The form of therapy with the most scientific support across nearly all presenting problems is Cognitive Behavioral Therapy. The basic premise of Cognitive Behavioral Therapy is that the way you think influences how you feel, and the way that you feel influences how you act, which in turn influences how you think and feel, creating a feedback loop that can suck you into a whirlpool of negativity, fear, and suffering. At the base of this whirlpool are certain “core beliefs” that you might have about yourself, the world around you, the people around you, your past, and your future.
As I see it, traditional CBT has two key goals:
- To help you learn on a moment-to-moment basis to catch yourself when you are falling into certain “thinking traps,” challenge these unhelpful thoughts, and come up with a more balanced way to see things. This will look like identifying and challenging common “automatic thoughts” and the negative “core beliefs” that are behind them.
- To see for yourself how changing certain ways of thinking or ways of acting can lead to reductions in your suffering, thus increasing your momentum to make further positive changes.
The second point is where things like behavioral activation (changing your day-to-day routines), exposure therapy (intentionally putting yourself in uncomfortable situations and testing predictions that you make about those situations), and other techniques become useful, as we can put certain assumptions that you might have about the world to the test, and see if you feel better or worse when you make changes.

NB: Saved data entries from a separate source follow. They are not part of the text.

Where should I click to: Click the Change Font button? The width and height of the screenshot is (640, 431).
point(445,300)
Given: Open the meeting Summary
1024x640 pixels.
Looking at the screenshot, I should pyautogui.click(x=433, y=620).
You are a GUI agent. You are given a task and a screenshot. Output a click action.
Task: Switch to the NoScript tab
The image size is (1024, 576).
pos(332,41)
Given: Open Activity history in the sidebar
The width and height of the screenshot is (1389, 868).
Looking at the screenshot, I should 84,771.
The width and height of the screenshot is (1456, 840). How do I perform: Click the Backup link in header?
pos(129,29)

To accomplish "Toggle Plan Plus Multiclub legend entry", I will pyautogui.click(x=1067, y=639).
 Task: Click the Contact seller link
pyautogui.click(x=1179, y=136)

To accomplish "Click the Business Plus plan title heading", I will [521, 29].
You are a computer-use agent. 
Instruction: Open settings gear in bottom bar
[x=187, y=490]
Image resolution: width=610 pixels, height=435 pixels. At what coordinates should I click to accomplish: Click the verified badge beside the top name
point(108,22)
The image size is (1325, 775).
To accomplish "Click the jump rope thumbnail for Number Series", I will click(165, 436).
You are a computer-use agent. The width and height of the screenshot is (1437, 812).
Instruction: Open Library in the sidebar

A typical course of CBT is incredibly structured and can become very formulaic. It also fails to address one key element that is contributing to your suffering (identification with thoughts, instead of identifying as the “observer” of thoughts). For this reason, I depart from traditional CBT in two ways:
- I personalize it to you and your life and do not follow a strict “script.” This keeps our work more engaging and relevant for you. We won’t waste time teaching you things that don’t apply to your situation and won’t limit ourselves to only interventions that are in the CBT treatment manuals.
- I heavily incorporate another evidence-based intervention called mindfulness. This is an aspect of therapy that is oftentimes overlooked, but in my view is what will lead to the most foundational change in your relationship you have with yourself, others, and the world around you.